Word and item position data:
____________

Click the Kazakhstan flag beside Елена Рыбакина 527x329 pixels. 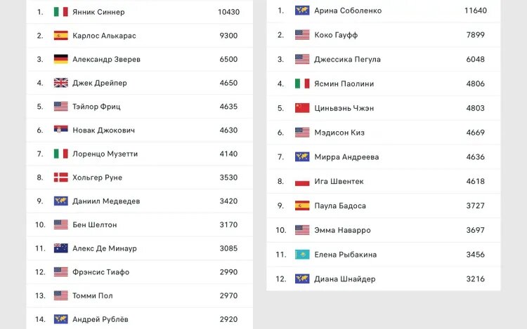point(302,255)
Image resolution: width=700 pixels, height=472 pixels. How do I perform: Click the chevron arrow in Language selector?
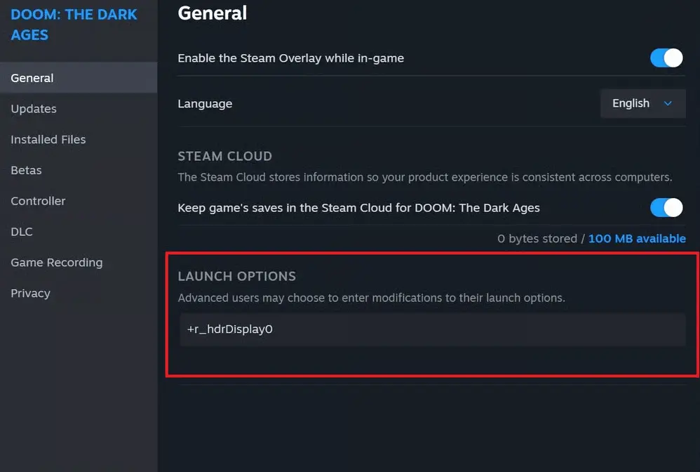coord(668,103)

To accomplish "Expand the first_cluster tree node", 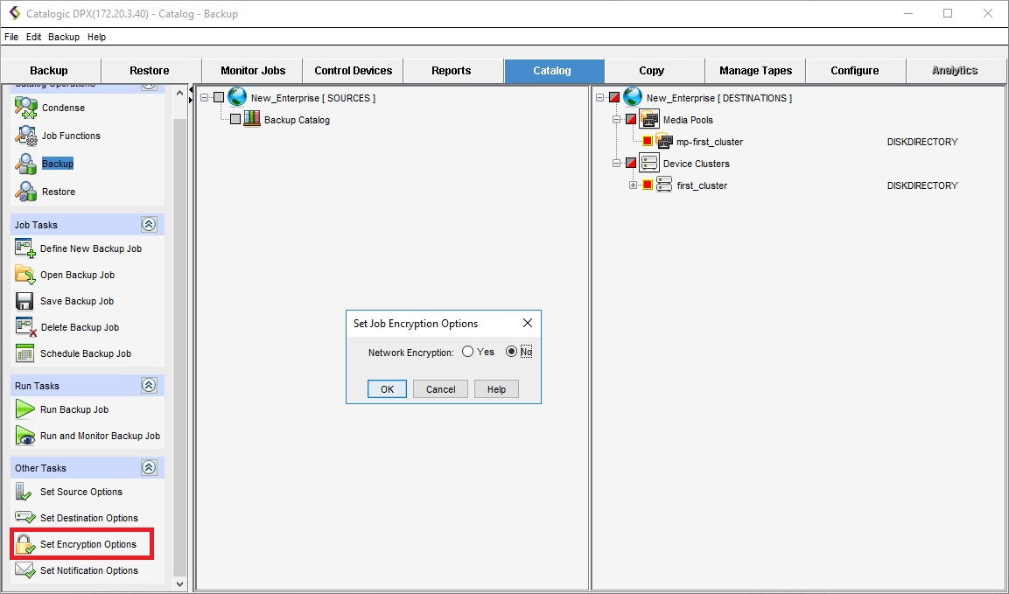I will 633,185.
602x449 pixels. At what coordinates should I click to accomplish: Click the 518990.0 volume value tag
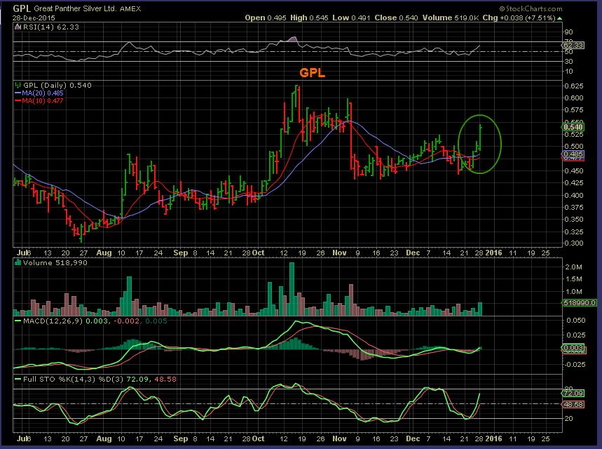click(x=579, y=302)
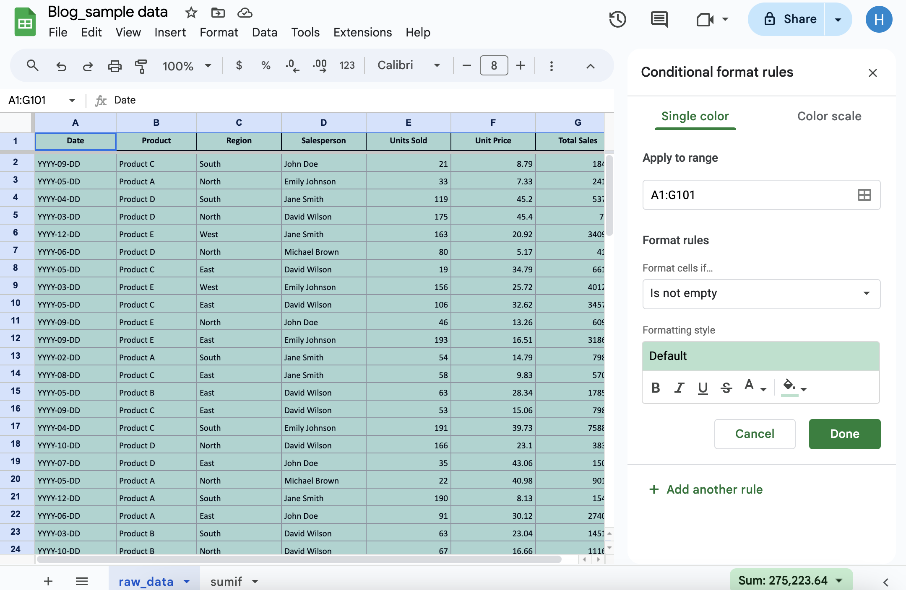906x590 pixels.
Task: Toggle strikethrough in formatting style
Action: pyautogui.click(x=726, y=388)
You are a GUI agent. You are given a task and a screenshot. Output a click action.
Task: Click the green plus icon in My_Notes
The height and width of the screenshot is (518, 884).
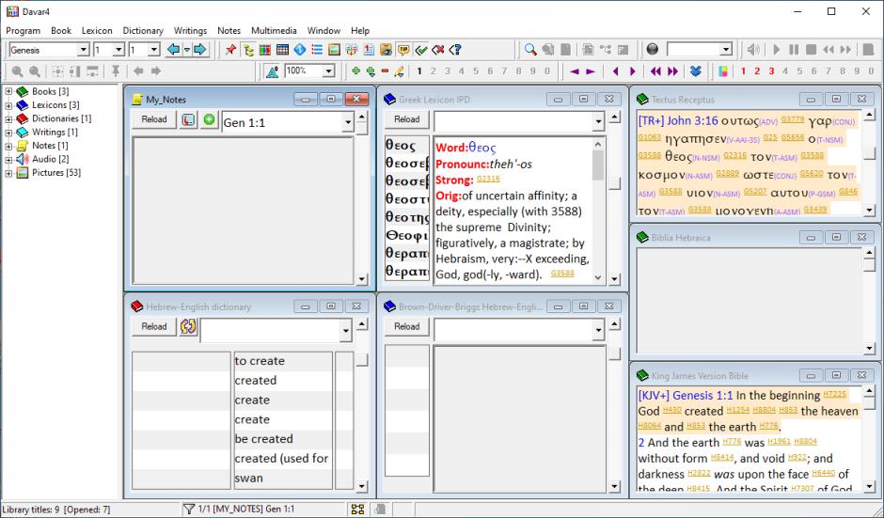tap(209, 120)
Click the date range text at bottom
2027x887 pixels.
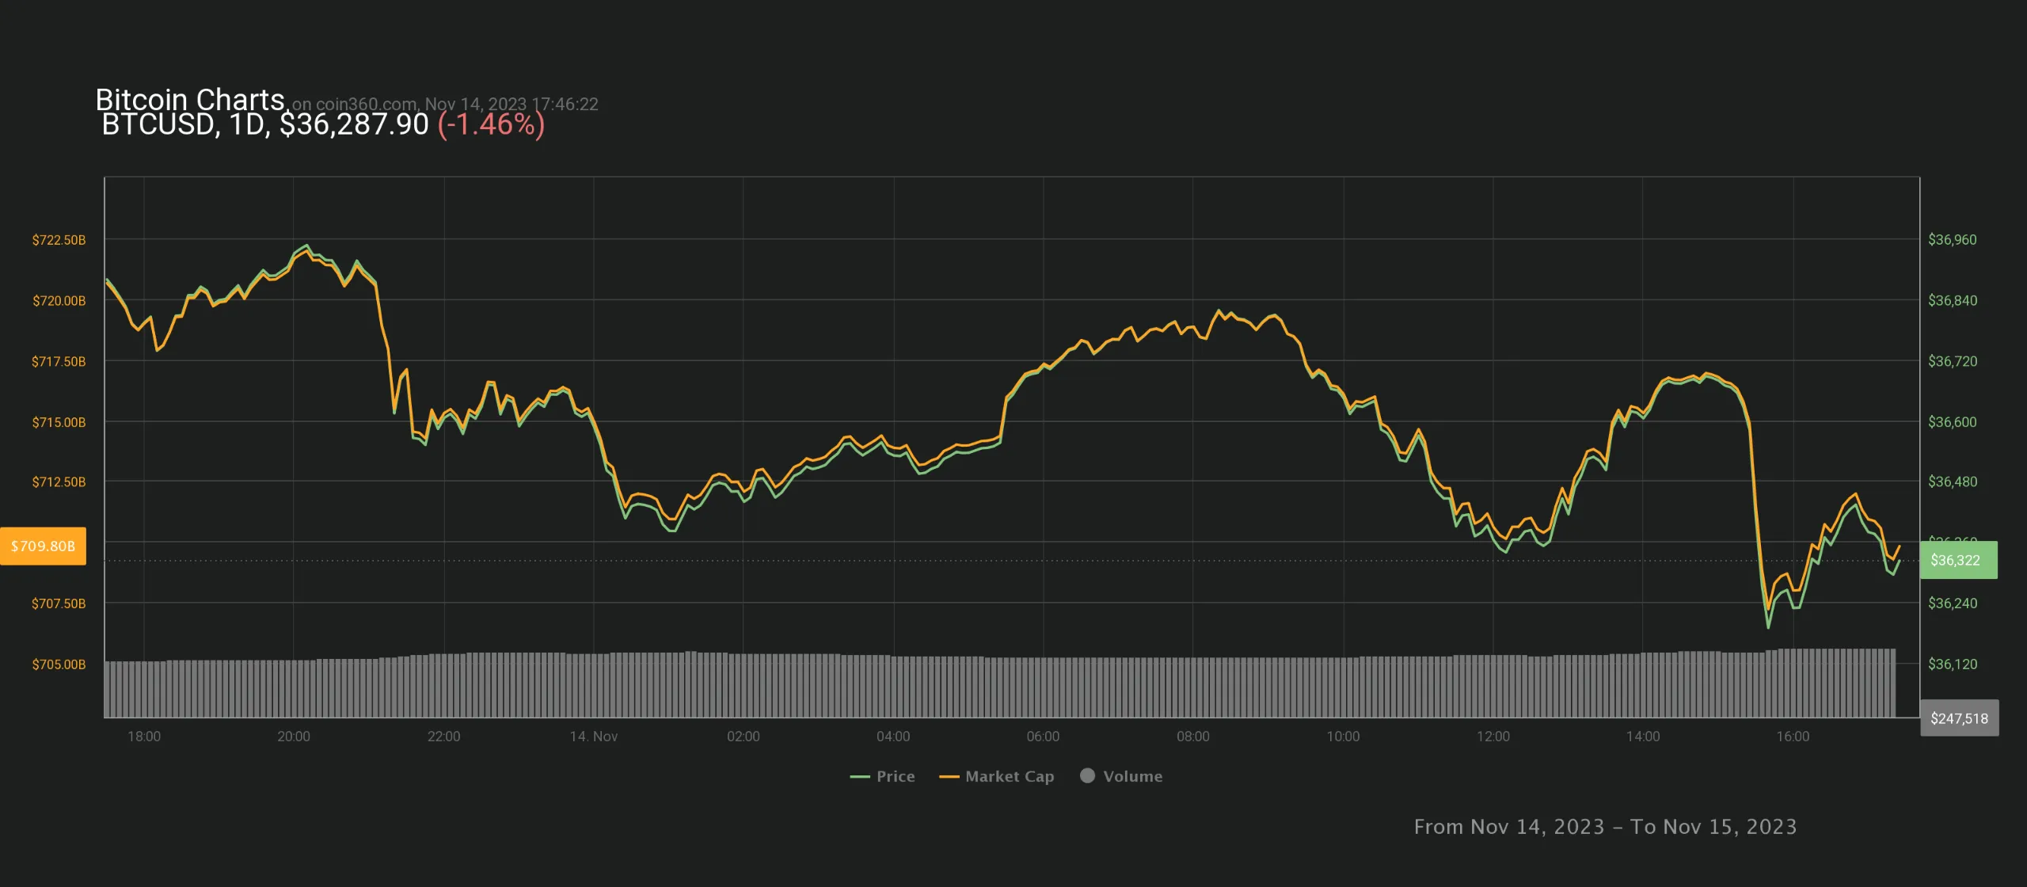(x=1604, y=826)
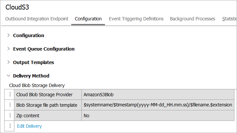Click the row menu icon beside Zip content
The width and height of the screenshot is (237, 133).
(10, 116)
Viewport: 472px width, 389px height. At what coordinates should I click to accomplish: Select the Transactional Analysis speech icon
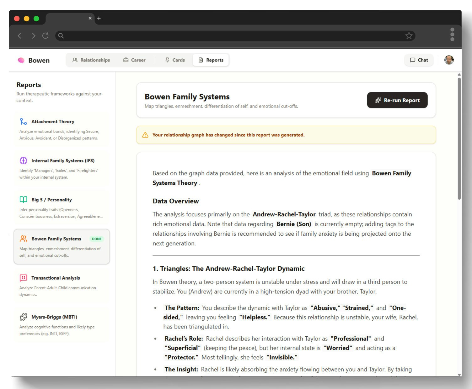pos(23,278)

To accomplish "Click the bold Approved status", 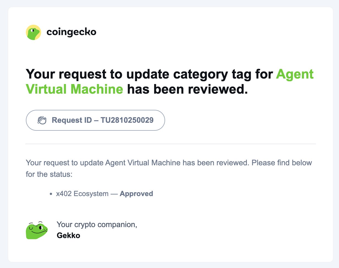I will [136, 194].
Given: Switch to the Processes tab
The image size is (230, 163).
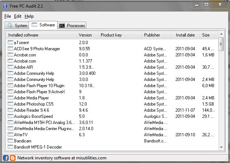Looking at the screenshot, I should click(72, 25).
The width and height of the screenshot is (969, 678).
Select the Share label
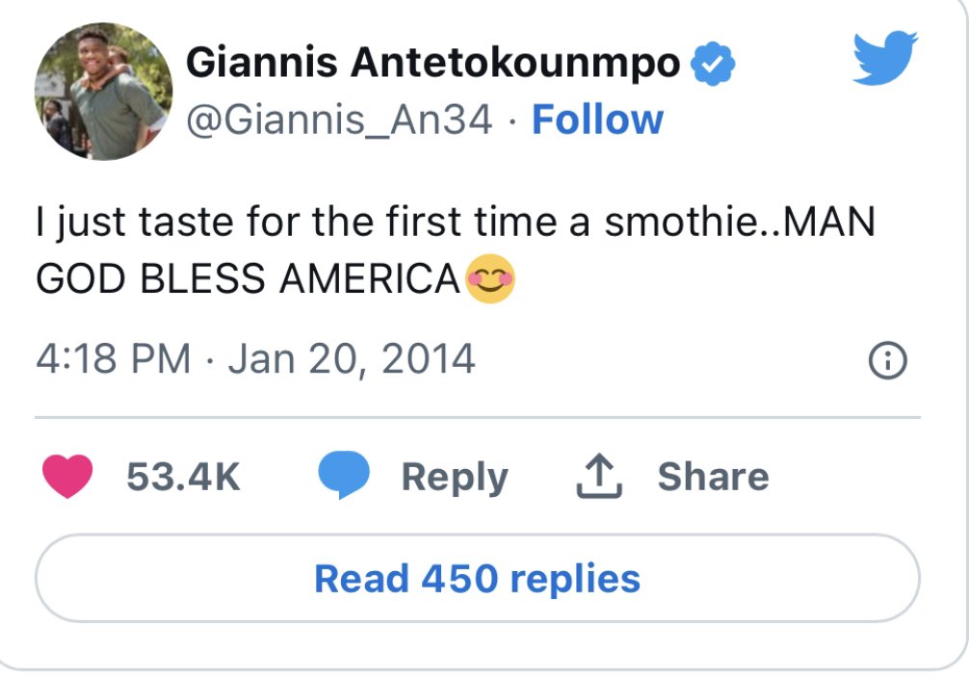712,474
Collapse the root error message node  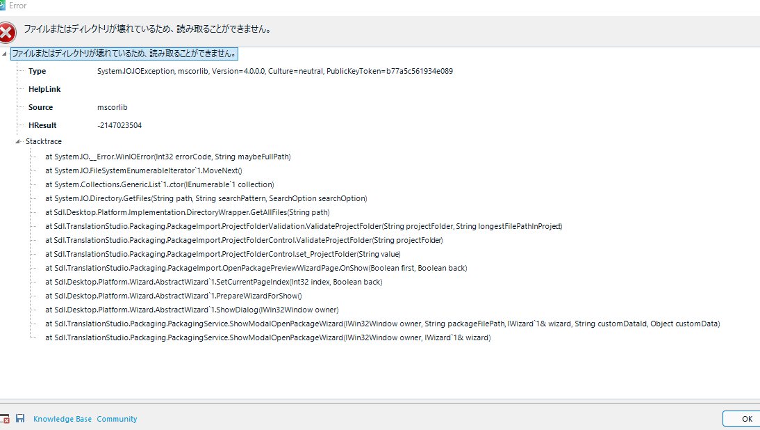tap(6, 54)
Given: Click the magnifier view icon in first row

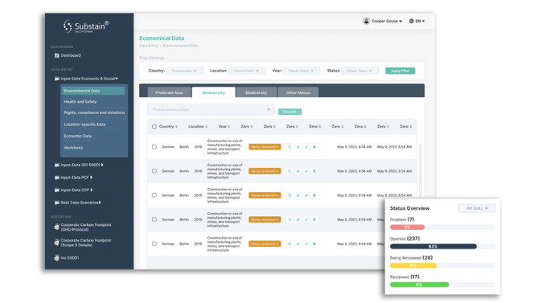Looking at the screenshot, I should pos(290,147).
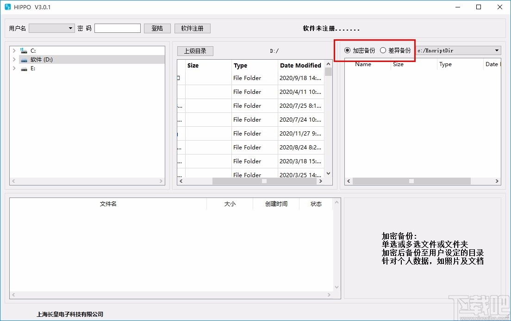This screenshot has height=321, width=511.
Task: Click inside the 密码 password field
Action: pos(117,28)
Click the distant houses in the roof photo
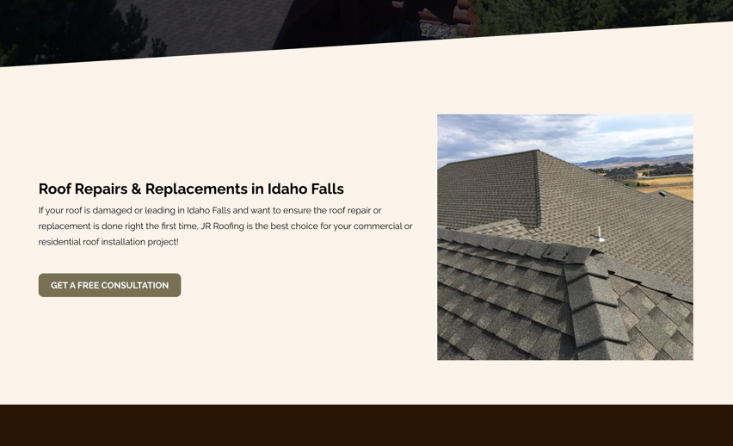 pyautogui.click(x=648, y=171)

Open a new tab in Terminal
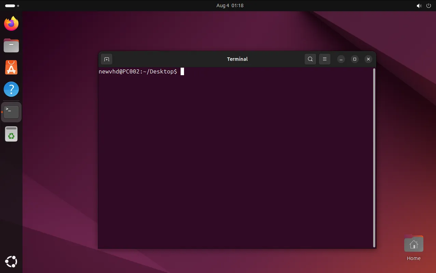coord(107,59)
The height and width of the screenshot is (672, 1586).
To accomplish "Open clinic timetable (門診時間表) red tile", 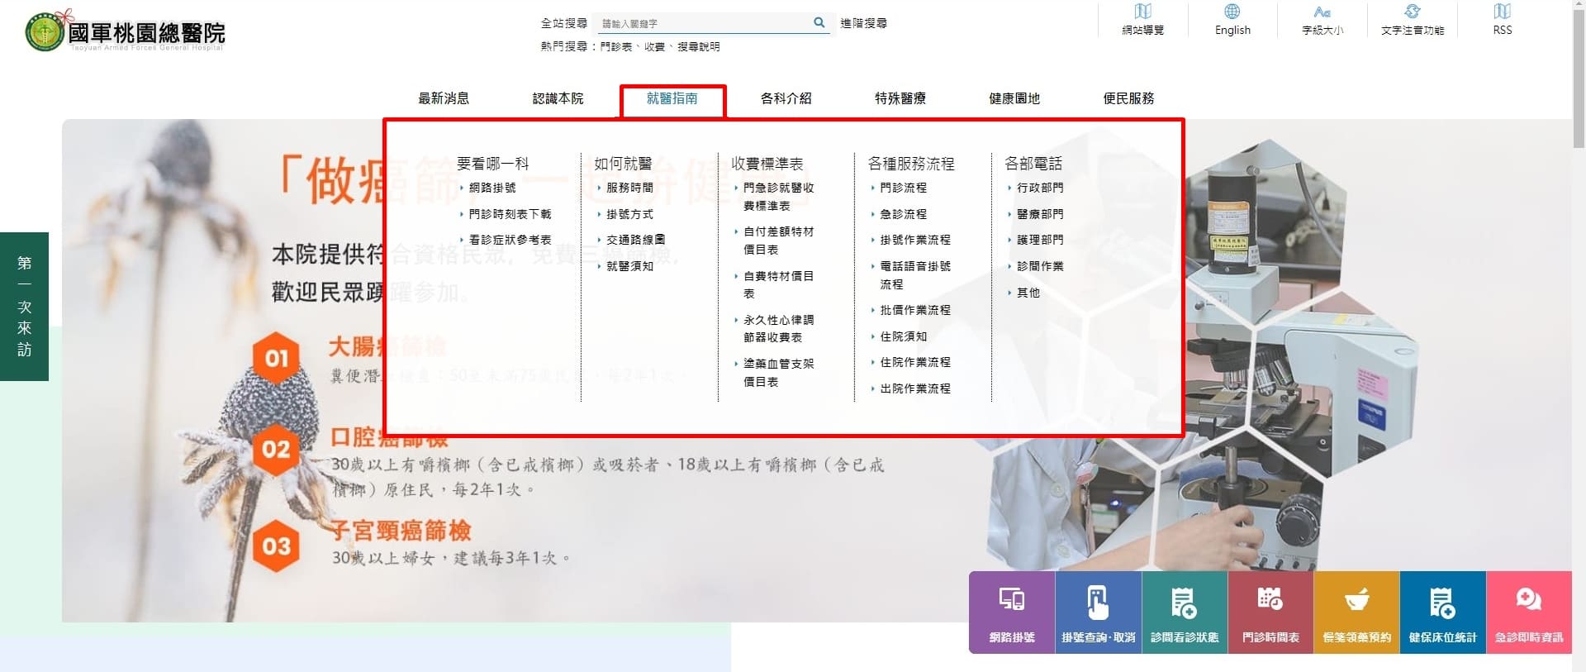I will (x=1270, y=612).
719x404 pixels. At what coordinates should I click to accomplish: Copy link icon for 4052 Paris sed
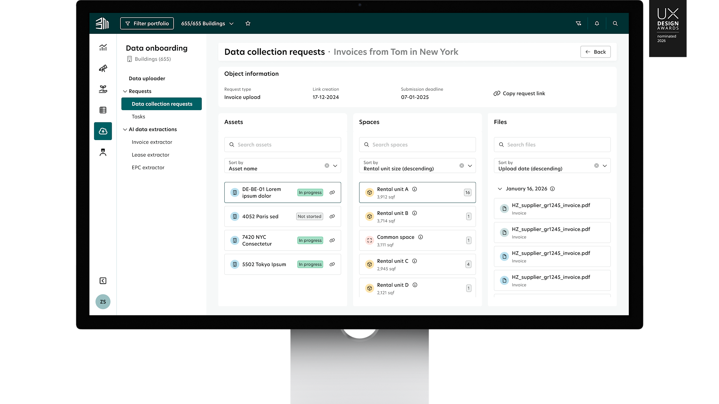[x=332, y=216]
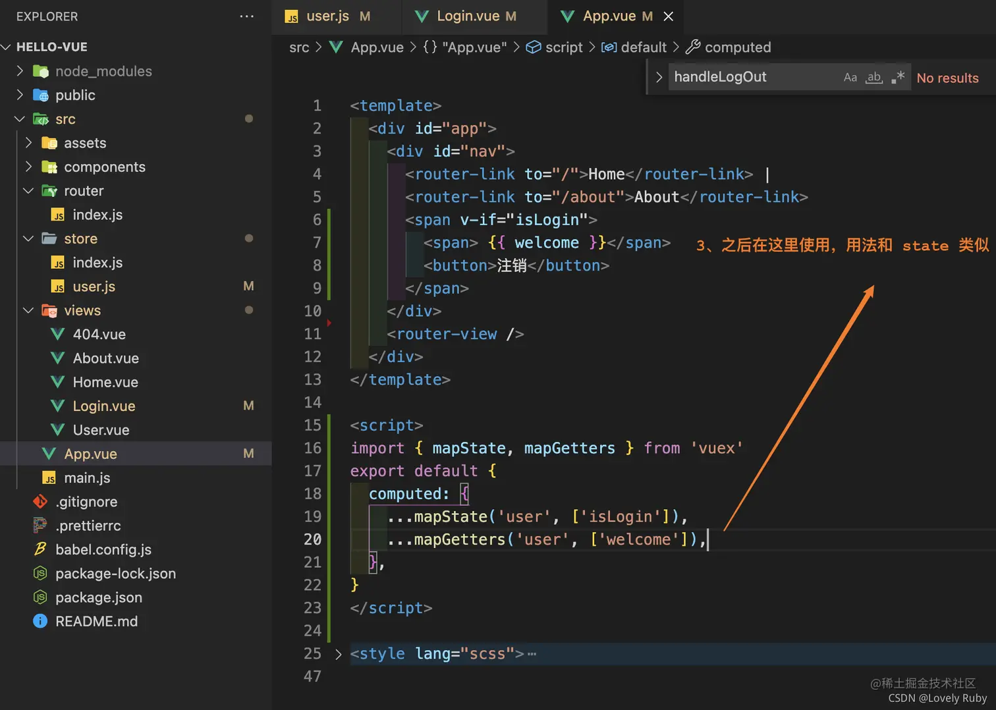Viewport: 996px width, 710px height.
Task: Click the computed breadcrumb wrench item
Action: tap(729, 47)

____________

● **EXERCISE GOAL**: Recast the part of the material that opens with the line containing "719x404 pixels. At" and runs through the end of the material as a Markdown table with columns "Row" and "Line," one line per row and no blank lines. Leave the pictures out.

● **ANSWER**:
| Row | Line |
|---|---|
| 1 | 719x404 pixels. At what coordinates should I click to accomplish: Copy link icon for 4052 Paris sed |
| 2 | [x=332, y=216] |
| 3 | Viewport: 996px width, 710px height. |
| 4 | Task: Click the computed breadcrumb wrench item |
| 5 | Action: tap(729, 47) |